In the interest of transparency, we want to share high-level details of our roadmap, so that others can see our priorities and make plans based off the work we are doing.
Our plans will evolve over time based on customer feedback and new market opportunities. We use our quarterly surveys and feedback on GitHub issues to prioritize work. The list here shouldn‘t be viewed either as exhaustive, nor a promise that we will complete all this work. If you have feedback about what you think we should be working on, we encourage you to get in touch (e.g. by filing an issue, or using the “thumbs-up” emoji reaction on an issue’s first comment). Flutter is an open source project, we invite contributions both towards the themes presented below and in other areas.
If you are a contributor or team of contributors with long-term plans for contributing to Flutter, and would like your planned efforts reflected in the roadmap, please reach out to Hixie (ian@hixie.ch).
This roadmap is aspirational; it represents some of what our most active contributors to Flutter and Dart have told us they plan to work on this year. It is in general difficult to make any guarantees about engineering work, and it is all the more so for an open source project with hundreds of contributors.
We continue to focus on quality and performance with Impeller. We plan on completing the iOS migration to Impeller by removing the Skia backend on iOS. On Android we expect that Impeller will support Vulkan and OpenGLES; in the near term, we will also have an opt-out to use Skia instead. Additionally, we would like to improve Impeller testing infrastructure to reduce regressions in production.
For the core framework we expect to complete the effort to fully support Material 3. We're also investigating options to generalize the core framework to better support the adaptations needed to meet design expectations on Apple devices, such as app bars and tab bars.

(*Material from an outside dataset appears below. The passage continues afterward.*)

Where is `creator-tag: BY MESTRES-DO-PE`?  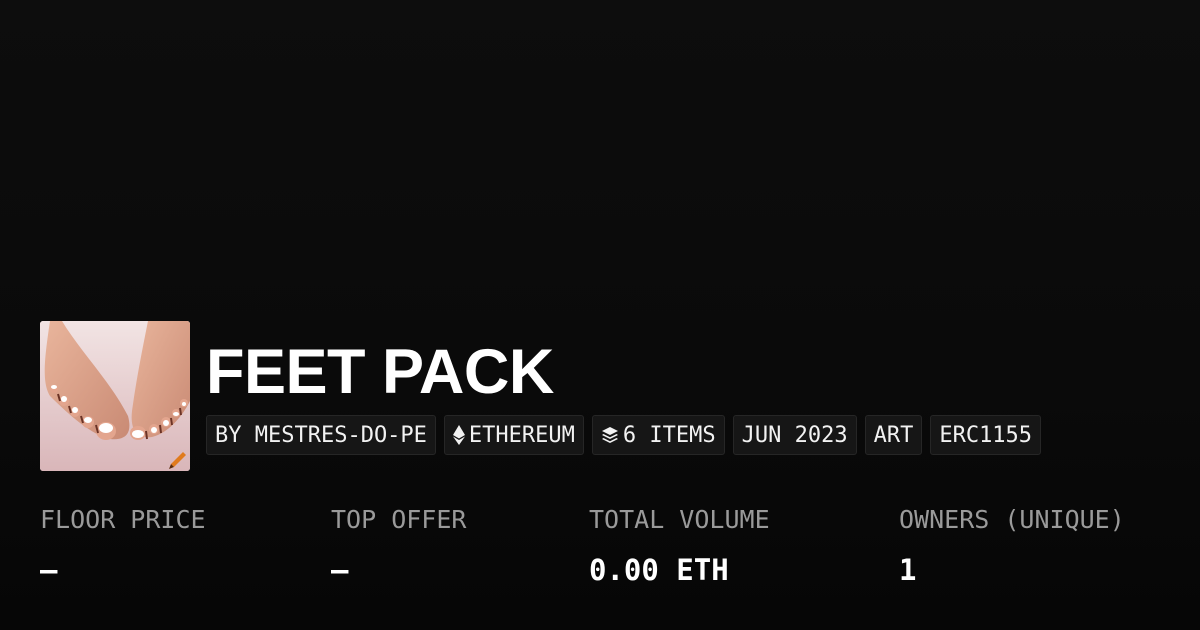
creator-tag: BY MESTRES-DO-PE is located at coordinates (321, 435).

Work is also expected to continue on blankcanvas.
In 2023 we started an initiative to support multiple Flutter views — in 2024 our plan is to extend this support to Android and iOS. We're also working on improving the performance and test coverage/testability of platform views.

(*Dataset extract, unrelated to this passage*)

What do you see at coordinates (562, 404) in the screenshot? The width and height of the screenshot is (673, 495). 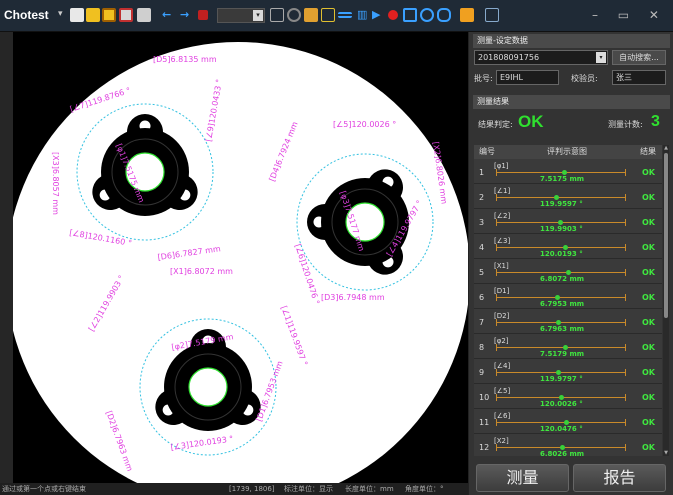 I see `row-value: 120.0026 °` at bounding box center [562, 404].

We‘ll continue to modernize iOS offerings by enabling/supporting latest Apple standards, such as the privacy manifests and Swift Package Manager. We’ll also investigate needed support for future Android releases.

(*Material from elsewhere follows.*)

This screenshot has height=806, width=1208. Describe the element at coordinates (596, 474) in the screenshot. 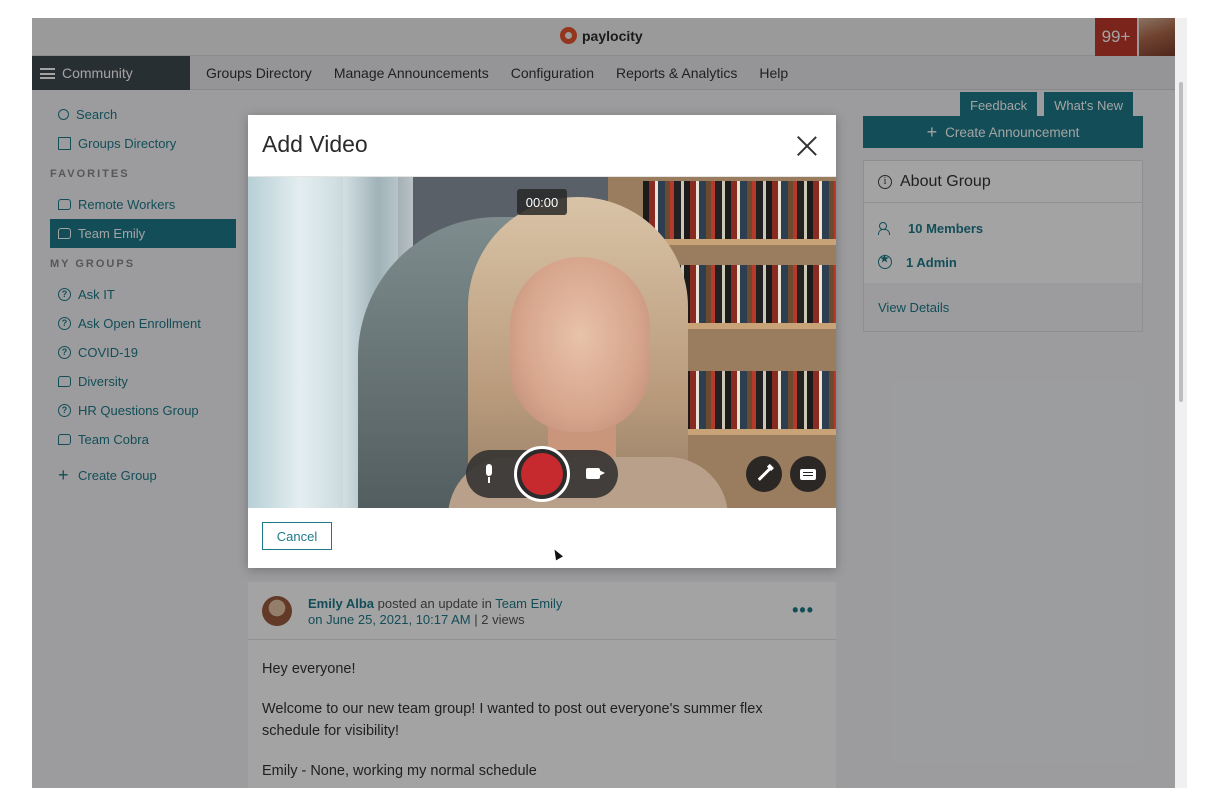

I see `camera-icon` at that location.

On Android we'll look into supporting Kotlin in Android build files.
Interop is important to interface with native code from Dart. We expect to complete the work to support invoking Objective C code directly from Dart, and we‘ll investigate support to invoke Swift code directly. Likewise for Android, we’ll continue work on the support to call into Java and Android. We'll also look into better support for calling APIs that might only be invoked on the main OS/platform thread.
We‘re seeing an increasing trend that larger Flutter apps often start as hybrid apps (an app that contains both Flutter code and some Android/iOS platform code/UI). We’ll look into how we can better support this, both in terms of performance/overhead and developer ergonomics.
We'll continue to focus on performance and quality, including investigating reducing the overall application size, better use of multi-threading, supporting platform views, improving app load times, making CanvasKit the default renderer, improving text input, and investigating options for supporting SEO for Flutter web.
We expect to complete the effort to compile Dart to WasmGC, and with that support Wasm compilation of Flutter web apps. This also includes a new JS interop mechanism for Dart that supports both JS and Wasm compilation.
We also plan to resume work to support hot reload on the web.
While we expect the majority of our time to be spent on mobile and web platforms (as discussed above), we are still planning some advancements on desktop platforms:
We're planning on collaborating with AI frameworks to support a new era of AI powered Flutter apps.
We are not planning on expanding the set of flutter.dev plugins we maintain, but will rather focus on raising the quality of the existing plugins, and resolving core feature gaps (for example, investigating an updated shared_preferences API that better supports use of isolates and to add-to-app use case). We'll also support community initiatives like Flutter Favorites.
We'll also continue to add support for building casual games with Flutter, as a joint effort with the Flame community.
We hope to integrate with AI solutions to offer AI assistance for core programming tasks.
We‘ll also continue to collaborate with Google’s IDX team, and explore integration with design tools.
The Dart team expects to complete the assessment of the viability of supporting macros in Dart, and in 2024 either ship the first phases of supporting them, or if we discover unmitigable architectural issues, abandon the effort. Key use cases for macros include serialization/deserialization, data classes, and general extensibility.
We'll investigate a number of more incremental language features, such as syntax changes to reduce verbosity (for example, primary constructors and import syntax shorthand), and better support for statically checked variance.
Finally, we'll look into re-use of Dart business logic in more places, and more pluggability/extensibility for Dart (for example, in DevTools and Analyzer).
We plan to have four stable releases and 12 beta releases during 2024, similar to 2023.
We're still not planning on investing in built-in support for code push or hot updates. For code push, our friends at shorebird.dev may have offerings of interest. For UI push (also known as server-driven UI), we recommend the rfw package.
We maintain an archive of roadmaps from previous years in a separate page.